Signing Up and Getting Started
In order to access the Simplifi portal, you’ll first have to register a Quicken account here and sign up for a free trial (either an annual trial or a monthly trial; I went with monthly). Once that’s taken care of, you’ll be walked through a quick new account tutorial.
First, you’ll have to enter some basic personal details—like your name and zip code. You’ll then be asked to link your external financial accounts. (FYI: This is a very similar process to how signing up for Mint or YNAB works.)
Next, you’ll be asked to enter your income (if the app isn’t able to pull it automatically).
Finally, you’ll have the opportunity to enter the details on the various bills you owe each month, as well as the details on any recurring monthly account transfers (like if you deposit $200 to an HYSA each month). You can also put in expenses for any recurring subscriptions you’re signed up for (e.g., Spotify and Netflix).
After that’s done, your account will be ready to go, and you’ll have access to your account dashboard. It’s that simple.

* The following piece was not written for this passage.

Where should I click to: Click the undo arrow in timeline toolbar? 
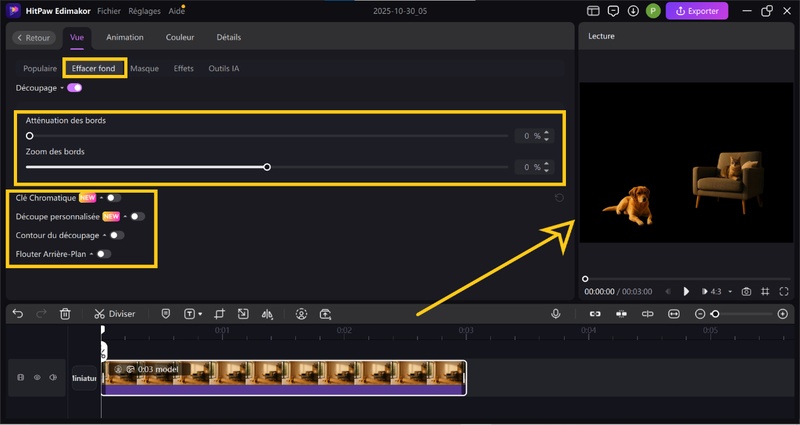(17, 314)
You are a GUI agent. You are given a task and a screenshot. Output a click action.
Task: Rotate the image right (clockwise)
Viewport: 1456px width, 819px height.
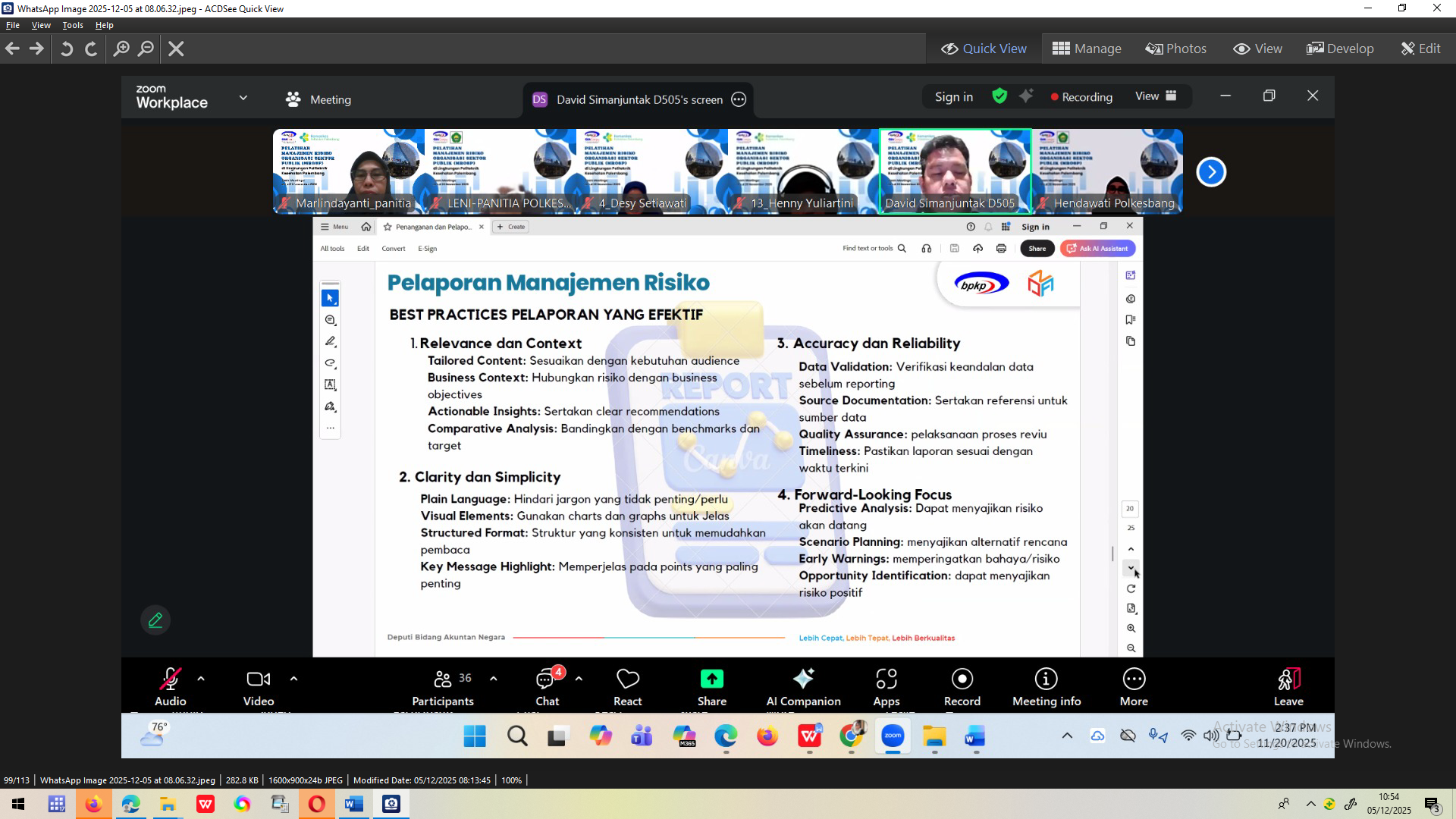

Simplifi Promotions, Bonuses, Coupons
Simplifi is currently in beta form. It seems that they are still working out some kinks before going full-scale. That said, the company is currently offering a free three-month trial, which is pretty cool because you’ll get to know the service before you actually have to pay anything.

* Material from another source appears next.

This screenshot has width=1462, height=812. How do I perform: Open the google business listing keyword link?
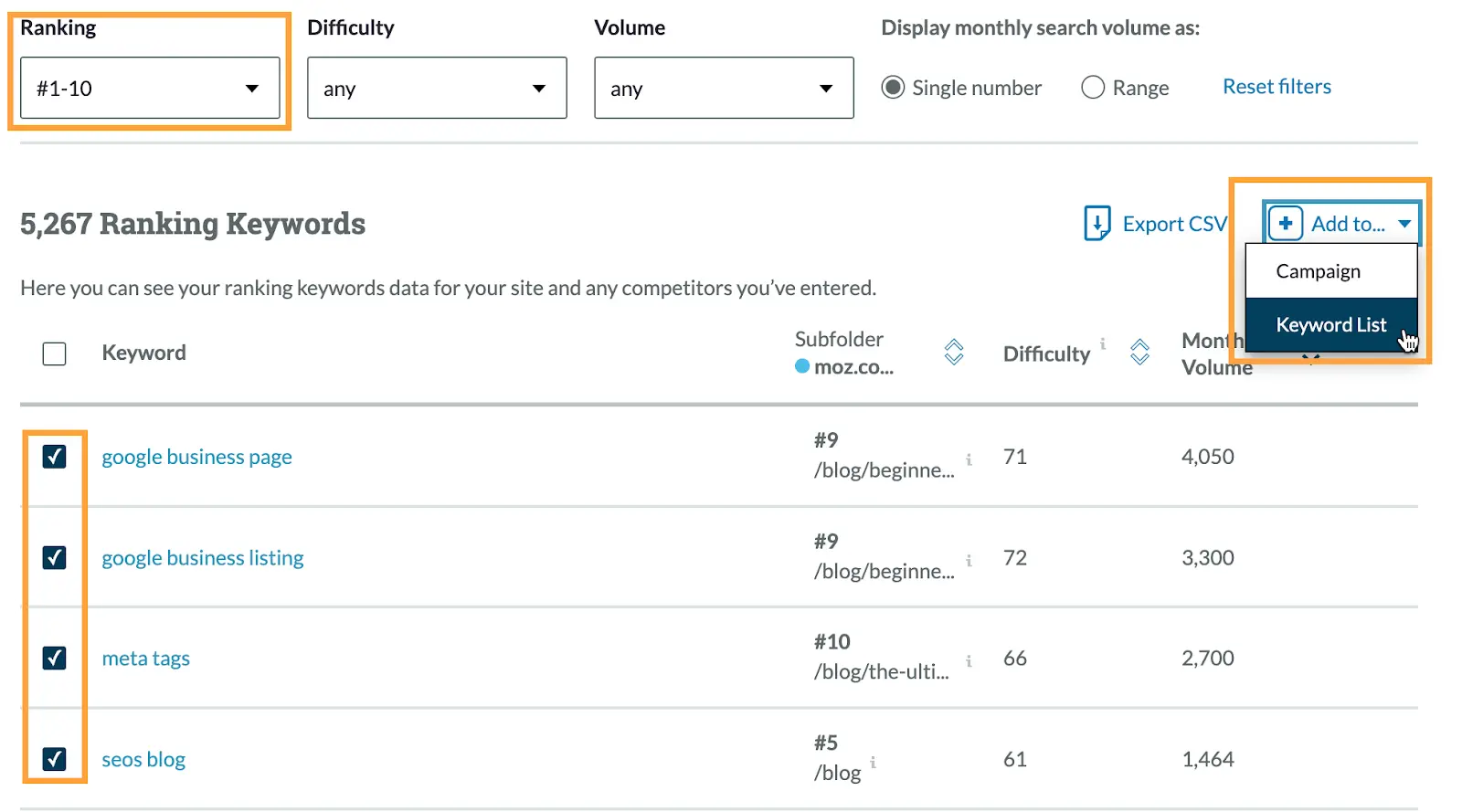pos(203,558)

On their website, Simplifi boasts that your data is protected by industry-leading 256-bit data encryption. They also assure you that your money can never be moved with Simplifi. That’s most likely because they only have access to data reporting and aren’t set up to make transactions.
Even still, you’ll want to take some extra security precautions to prevent any unauthorized individuals from accessing your financial data. Setting a passcode on your phone and using a strong password when you create your Simplifi/Quicken account are some easy steps you can take in that direction.

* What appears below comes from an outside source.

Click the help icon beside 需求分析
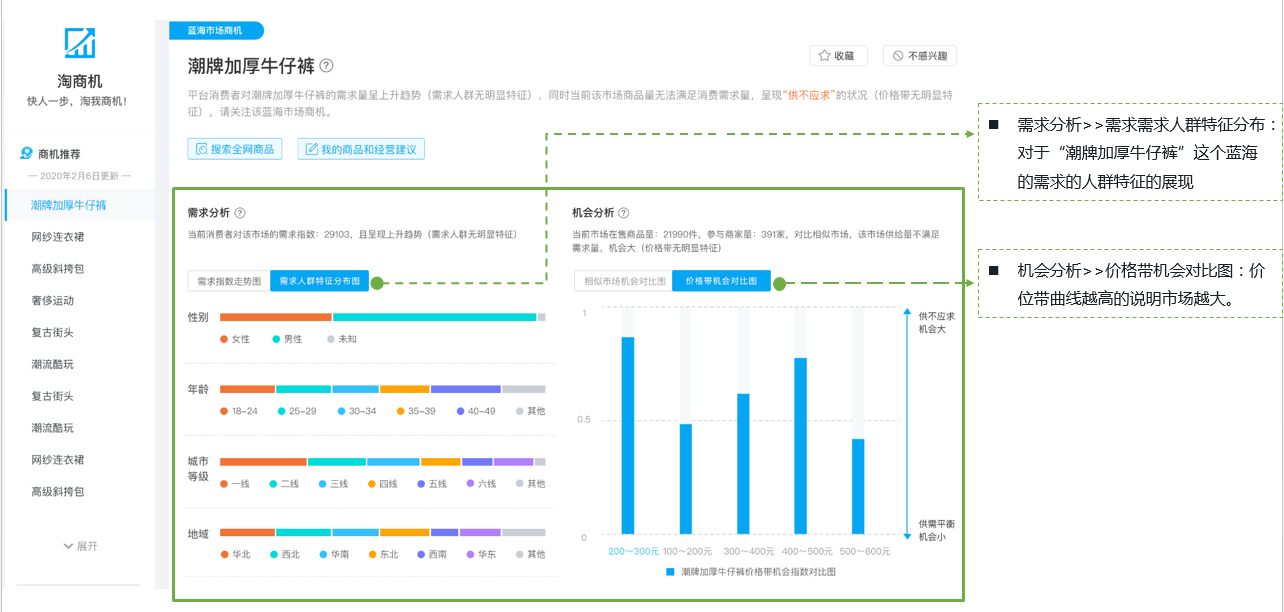1284x612 pixels. point(240,213)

Customer Service and Support
If you have questions about your account or experience any technical hangups, you can access customer support over the phone or through live chat. This level of customer support is a step up from most of Simplifi’s competitors—including sister company Mint. As the saying goes: You get what you pay for.
Pros and Cons of Simplifi
- Helpful customer support over the phone and live chat
- Step up from Mint, with no ads
- Saves time and offers more transparency into your full financial picture
- It’s not free; cost is either $39.99 annually or $3.99 monthly
- Still in beta form
Alternatives to Simplifi
The main alternatives to Simplifi are Mint, YouNeedaBudget (YNAB), Personal Capital, Tiller, PocketSmith, and EveryDollar.
With Personal Capital, you can see your net worth, analyze investments, and discover any hidden fees you weren’t aware of before – as well as set spending and saving goals.
So, is Simplifi the Best Financial Tracker for Me?
It’s too early to tell. Simplifi is still very new, so there isn’t much data available yet about how effective the service is. At the same time, the platform seems to be easy to use, and there’s customer support available in case you get stuck.
Since they’re offering a free three-month trial, why not sign up and give the app a spin for yourself? You could even sign up for one or two of Simplifi’s competitors to see which service gives you the best user experience. Once your trial is about to expire, you’ll be able to make the call on whether you want to pay for the service over the long haul.
As I’ve written in the past, I’m a huge fan of financial tracking apps because they really do make it easier for you to get a handle on your spending. For example, I used Personal Capital and realized that I spent over $210,000 in one year. As much as I wanted to hurl, having access to that data helped me realize where I needed to cut back and how I could optimize my spending going forward.
At the end of the day, it doesn’t really matter how you track your finances—whether you’re using a brand-new financial service or an old-fashioned pen-and-pad system. What matters most is being aware of where your money is going—and making responsible spending decisions day in and day out.